# start of ITEMS
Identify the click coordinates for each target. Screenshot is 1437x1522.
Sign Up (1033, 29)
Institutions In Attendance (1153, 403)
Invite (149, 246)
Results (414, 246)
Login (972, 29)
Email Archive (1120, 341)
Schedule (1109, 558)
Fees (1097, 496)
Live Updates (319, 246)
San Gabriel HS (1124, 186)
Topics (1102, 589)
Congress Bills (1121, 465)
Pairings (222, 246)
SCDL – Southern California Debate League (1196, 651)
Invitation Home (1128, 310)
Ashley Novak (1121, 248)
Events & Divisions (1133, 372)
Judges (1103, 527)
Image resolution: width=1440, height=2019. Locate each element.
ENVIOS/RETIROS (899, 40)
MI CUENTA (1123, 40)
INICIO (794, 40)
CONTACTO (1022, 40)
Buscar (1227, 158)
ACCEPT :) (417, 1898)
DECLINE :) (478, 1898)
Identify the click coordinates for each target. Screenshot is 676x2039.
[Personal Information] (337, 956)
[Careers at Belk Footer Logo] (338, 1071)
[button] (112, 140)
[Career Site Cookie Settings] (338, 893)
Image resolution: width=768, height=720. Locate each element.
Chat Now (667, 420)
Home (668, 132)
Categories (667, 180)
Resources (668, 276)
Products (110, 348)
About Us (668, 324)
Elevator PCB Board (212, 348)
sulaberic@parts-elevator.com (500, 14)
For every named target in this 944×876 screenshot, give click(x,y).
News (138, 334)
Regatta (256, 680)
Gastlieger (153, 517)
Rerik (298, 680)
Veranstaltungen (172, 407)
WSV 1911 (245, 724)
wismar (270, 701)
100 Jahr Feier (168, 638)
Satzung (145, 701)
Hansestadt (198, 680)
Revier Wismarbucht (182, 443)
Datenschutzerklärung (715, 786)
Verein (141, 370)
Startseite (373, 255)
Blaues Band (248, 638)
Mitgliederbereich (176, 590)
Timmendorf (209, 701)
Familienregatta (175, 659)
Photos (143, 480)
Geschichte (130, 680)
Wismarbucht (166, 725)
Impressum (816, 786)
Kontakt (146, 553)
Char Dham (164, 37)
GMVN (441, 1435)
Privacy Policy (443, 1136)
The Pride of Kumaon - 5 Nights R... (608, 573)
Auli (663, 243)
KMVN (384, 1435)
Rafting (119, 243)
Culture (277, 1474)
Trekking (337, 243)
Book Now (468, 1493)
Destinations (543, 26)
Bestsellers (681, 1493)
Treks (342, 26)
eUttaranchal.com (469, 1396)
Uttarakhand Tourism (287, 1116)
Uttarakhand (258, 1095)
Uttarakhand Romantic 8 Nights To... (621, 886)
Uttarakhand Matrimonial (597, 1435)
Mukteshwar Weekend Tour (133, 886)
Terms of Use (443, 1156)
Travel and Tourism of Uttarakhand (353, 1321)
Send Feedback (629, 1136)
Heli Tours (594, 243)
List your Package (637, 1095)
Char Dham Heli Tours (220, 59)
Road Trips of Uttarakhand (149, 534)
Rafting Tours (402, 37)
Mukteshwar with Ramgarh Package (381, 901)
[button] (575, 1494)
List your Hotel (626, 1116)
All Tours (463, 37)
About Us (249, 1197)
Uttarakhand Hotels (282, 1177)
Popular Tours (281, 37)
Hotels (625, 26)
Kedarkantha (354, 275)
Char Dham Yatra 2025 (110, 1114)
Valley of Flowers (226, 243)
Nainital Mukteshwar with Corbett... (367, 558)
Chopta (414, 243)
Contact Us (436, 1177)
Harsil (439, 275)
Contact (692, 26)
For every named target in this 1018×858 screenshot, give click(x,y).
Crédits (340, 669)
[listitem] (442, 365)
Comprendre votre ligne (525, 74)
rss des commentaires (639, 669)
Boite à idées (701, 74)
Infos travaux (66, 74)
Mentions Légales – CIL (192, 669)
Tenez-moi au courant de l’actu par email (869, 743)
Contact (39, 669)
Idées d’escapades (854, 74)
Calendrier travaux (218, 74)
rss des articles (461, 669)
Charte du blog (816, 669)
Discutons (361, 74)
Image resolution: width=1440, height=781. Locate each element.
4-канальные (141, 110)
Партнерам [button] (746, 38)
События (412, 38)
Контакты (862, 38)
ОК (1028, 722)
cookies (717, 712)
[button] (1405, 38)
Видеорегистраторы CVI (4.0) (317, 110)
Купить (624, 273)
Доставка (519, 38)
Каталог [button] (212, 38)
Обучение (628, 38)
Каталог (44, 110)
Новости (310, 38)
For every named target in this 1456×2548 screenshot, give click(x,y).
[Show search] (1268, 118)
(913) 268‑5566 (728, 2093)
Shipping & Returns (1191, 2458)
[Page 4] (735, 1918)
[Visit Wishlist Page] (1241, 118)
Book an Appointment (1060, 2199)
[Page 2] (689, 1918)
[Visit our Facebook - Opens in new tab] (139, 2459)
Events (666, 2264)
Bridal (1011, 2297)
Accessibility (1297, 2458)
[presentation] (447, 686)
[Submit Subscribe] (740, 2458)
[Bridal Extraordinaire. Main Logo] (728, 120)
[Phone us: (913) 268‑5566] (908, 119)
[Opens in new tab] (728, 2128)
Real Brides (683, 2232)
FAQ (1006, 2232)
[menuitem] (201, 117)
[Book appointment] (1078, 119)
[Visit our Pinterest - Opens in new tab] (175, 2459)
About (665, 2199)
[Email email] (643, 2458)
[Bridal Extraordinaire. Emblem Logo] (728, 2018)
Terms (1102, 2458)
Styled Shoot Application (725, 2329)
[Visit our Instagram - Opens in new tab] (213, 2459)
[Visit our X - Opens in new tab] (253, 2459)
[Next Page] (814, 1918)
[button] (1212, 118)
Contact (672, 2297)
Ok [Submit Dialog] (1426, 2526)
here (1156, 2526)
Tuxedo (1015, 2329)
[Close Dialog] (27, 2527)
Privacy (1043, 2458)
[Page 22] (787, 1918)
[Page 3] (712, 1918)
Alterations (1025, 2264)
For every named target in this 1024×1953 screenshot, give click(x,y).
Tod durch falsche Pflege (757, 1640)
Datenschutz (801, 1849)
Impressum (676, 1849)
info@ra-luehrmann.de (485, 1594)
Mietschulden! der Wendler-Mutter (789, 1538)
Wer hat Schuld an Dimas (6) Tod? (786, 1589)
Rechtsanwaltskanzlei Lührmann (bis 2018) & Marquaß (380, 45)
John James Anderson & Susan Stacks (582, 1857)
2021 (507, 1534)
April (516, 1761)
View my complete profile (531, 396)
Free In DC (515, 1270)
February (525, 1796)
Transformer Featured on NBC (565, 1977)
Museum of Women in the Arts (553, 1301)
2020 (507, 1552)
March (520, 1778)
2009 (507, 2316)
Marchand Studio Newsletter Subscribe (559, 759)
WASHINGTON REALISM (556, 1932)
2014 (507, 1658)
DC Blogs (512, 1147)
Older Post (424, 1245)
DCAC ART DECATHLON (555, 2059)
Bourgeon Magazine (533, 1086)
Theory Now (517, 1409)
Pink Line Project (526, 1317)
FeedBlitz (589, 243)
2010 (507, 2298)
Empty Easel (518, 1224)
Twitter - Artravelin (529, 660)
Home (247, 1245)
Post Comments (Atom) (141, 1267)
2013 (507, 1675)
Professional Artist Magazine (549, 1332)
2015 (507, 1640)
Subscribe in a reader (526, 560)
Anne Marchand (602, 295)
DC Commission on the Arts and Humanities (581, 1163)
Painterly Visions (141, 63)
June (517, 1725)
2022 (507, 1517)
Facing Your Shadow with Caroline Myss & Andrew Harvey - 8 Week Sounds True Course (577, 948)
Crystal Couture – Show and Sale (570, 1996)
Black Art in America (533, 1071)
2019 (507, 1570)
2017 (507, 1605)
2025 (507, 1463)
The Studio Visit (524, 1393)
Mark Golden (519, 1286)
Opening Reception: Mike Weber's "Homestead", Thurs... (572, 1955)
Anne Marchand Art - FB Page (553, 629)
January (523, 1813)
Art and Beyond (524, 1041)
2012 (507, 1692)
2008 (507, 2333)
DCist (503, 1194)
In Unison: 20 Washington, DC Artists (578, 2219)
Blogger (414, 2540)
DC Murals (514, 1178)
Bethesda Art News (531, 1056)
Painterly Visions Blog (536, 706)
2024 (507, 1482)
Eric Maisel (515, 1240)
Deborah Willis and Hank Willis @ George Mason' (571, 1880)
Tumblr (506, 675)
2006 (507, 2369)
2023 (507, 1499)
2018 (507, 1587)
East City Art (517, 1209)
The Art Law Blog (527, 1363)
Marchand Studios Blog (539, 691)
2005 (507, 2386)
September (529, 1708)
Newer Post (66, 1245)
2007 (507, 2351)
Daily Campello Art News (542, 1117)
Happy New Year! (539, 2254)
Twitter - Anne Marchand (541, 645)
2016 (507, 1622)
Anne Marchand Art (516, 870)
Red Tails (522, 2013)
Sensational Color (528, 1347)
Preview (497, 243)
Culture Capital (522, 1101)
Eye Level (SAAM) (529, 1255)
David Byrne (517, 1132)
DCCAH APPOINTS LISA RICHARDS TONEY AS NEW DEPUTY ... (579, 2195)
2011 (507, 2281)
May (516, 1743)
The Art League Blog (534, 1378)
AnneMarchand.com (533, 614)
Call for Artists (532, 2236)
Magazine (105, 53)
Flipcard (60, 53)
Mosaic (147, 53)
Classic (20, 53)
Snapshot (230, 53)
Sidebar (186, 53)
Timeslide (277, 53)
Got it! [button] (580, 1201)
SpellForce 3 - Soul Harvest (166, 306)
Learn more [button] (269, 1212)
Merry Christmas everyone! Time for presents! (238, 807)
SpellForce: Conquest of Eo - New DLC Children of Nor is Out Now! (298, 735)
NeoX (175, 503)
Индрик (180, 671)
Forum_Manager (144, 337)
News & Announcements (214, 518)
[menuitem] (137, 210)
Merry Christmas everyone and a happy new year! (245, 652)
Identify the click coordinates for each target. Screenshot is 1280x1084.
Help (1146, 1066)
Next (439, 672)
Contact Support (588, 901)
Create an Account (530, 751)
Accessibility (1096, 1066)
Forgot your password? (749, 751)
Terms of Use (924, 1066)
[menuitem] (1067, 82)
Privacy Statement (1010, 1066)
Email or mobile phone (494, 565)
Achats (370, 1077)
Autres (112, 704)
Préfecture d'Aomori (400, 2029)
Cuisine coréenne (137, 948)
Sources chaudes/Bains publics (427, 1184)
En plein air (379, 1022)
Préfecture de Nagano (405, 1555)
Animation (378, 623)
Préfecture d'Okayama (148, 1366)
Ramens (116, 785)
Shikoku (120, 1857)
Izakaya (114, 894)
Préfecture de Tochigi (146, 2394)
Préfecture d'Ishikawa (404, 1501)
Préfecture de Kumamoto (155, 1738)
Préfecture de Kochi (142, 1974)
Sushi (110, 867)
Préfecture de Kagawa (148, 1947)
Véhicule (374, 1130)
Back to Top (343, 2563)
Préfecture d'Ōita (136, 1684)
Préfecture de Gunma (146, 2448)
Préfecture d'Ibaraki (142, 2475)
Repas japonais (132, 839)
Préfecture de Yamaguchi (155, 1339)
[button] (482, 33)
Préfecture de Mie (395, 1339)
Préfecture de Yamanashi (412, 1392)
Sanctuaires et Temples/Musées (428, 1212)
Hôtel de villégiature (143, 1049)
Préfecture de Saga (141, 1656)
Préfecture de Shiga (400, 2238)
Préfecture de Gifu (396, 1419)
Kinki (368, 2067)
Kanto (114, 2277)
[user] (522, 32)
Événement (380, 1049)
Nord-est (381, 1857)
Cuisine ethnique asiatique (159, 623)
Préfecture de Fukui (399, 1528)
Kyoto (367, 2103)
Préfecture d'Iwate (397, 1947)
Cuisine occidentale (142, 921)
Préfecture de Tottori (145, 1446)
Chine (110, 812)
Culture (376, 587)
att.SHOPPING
# end of ITEMS
● WORK TO BE COMPLETED
Which rows above contain the string "Christmas"? Pull out each of those rows in full, treating uppercase and lowercase as different.

● CORRECT ANSWER
Merry Christmas everyone! Time for presents! (238, 807)
Merry Christmas everyone and a happy new year! (245, 652)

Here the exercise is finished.